What is needed: In the part that opens with the line containing "You are a computer-use" and closes with the line containing "click(690, 815)", switch "Apply" to "Submit" and give only those lines back, otherwise unchanged. Leave the pictures out of your answer.

Material for this exercise:

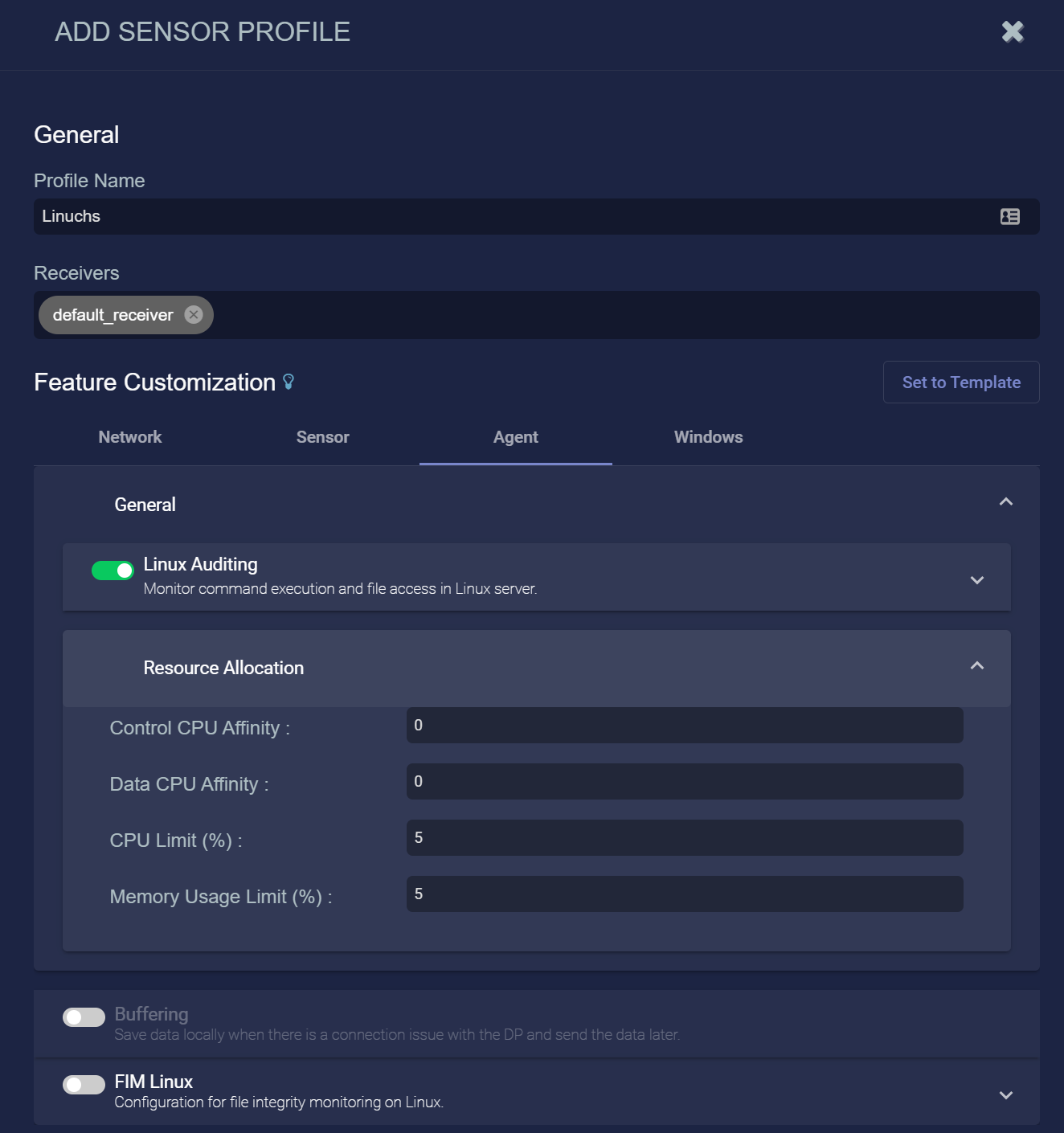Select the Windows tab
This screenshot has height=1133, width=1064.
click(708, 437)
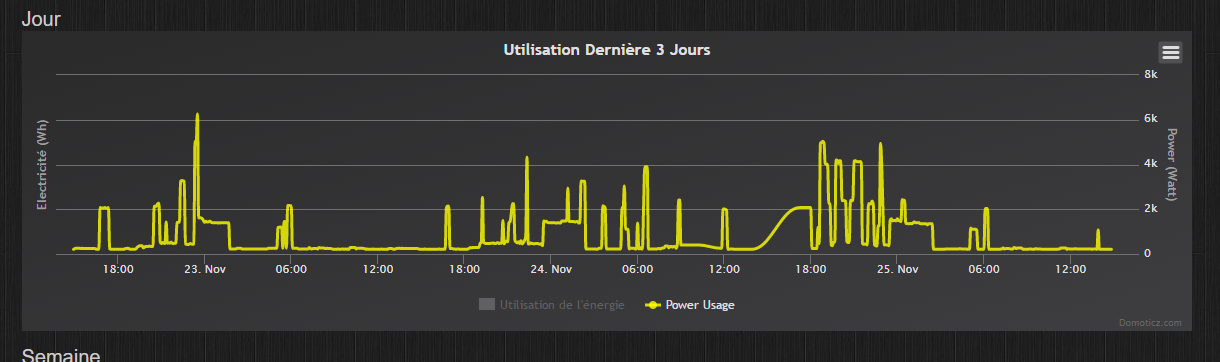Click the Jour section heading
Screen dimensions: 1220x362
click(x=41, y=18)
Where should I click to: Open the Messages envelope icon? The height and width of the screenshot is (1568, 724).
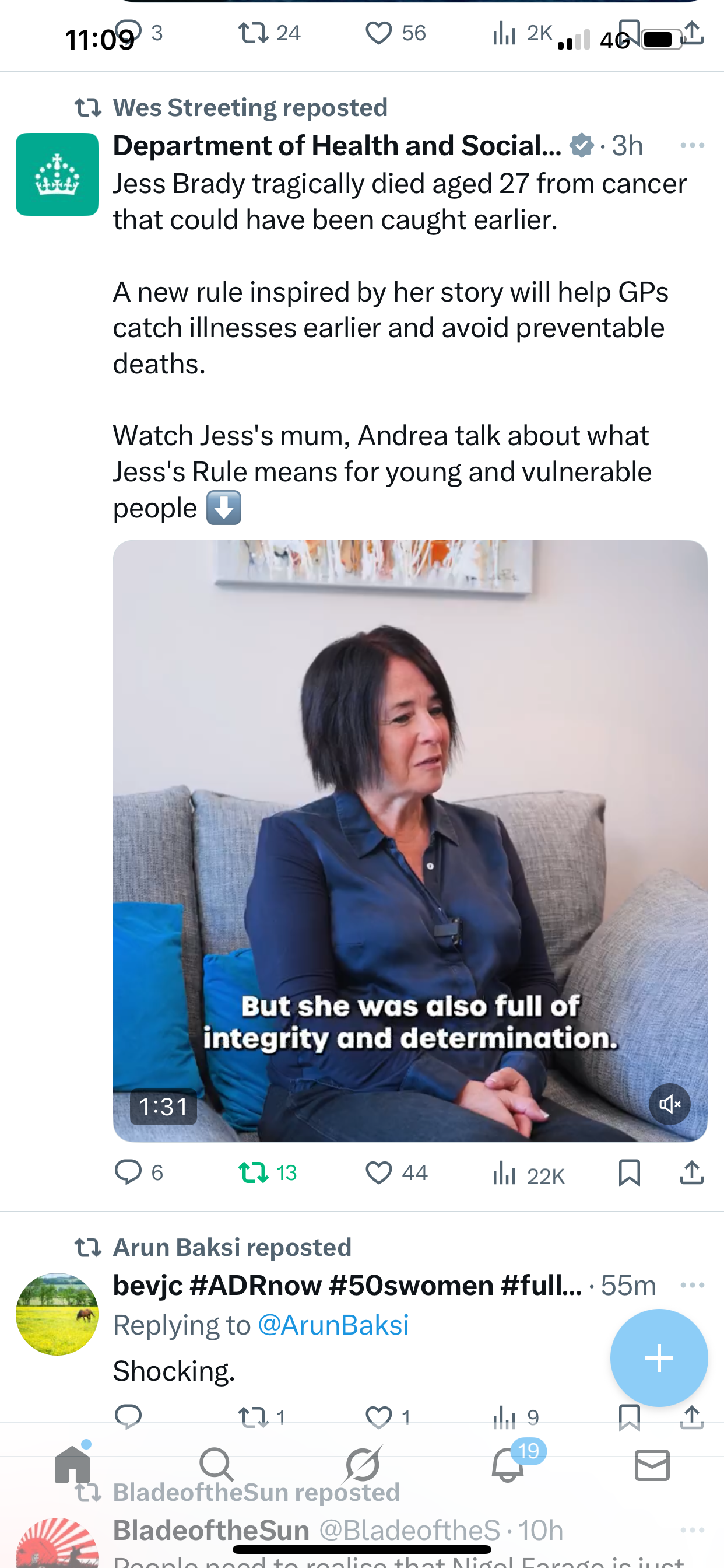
...
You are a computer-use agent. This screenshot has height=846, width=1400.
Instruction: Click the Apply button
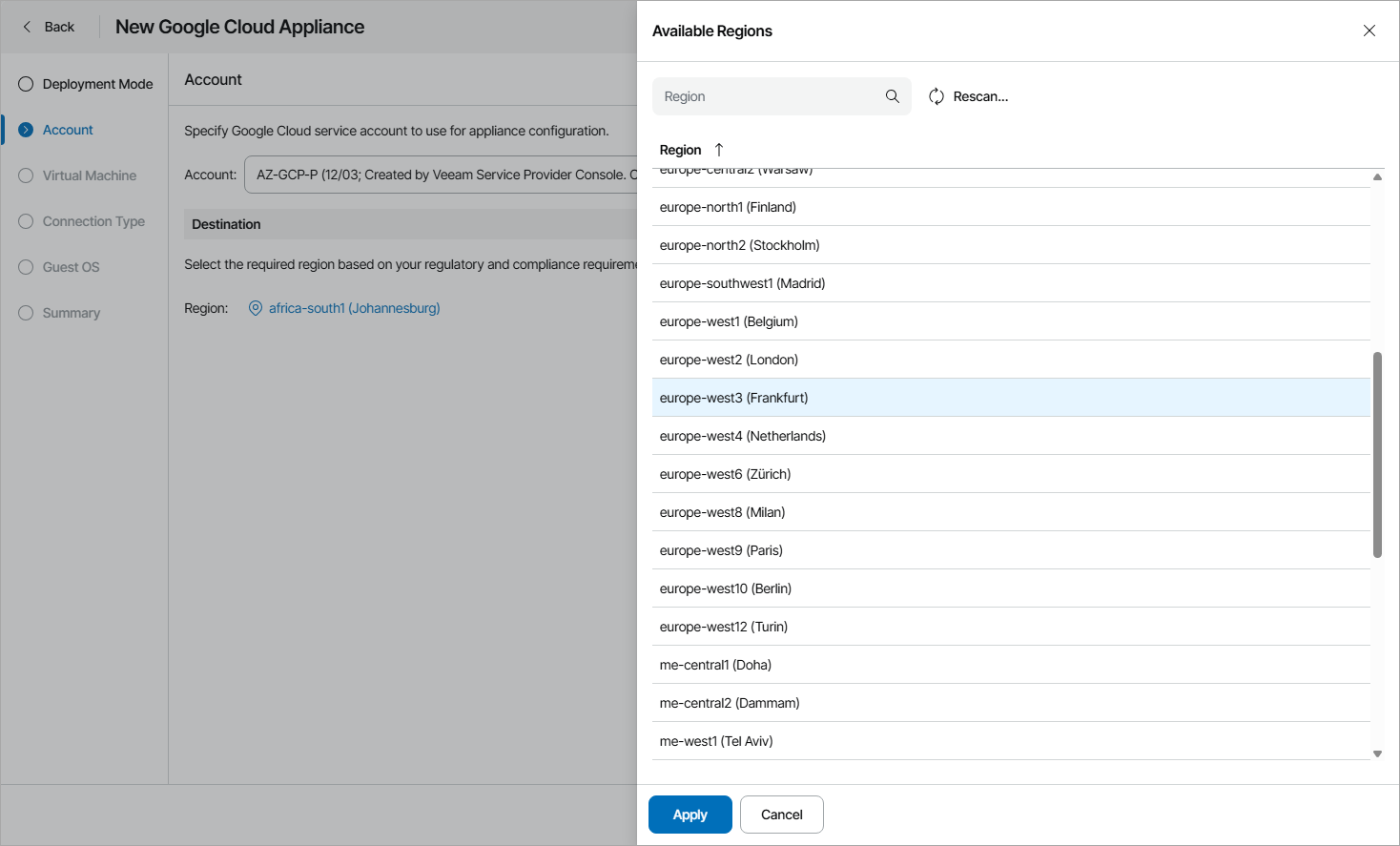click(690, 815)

The solution:
You are a computer-use agent. This screenshot has height=846, width=1400.
Instruction: Click the Submit button
click(690, 815)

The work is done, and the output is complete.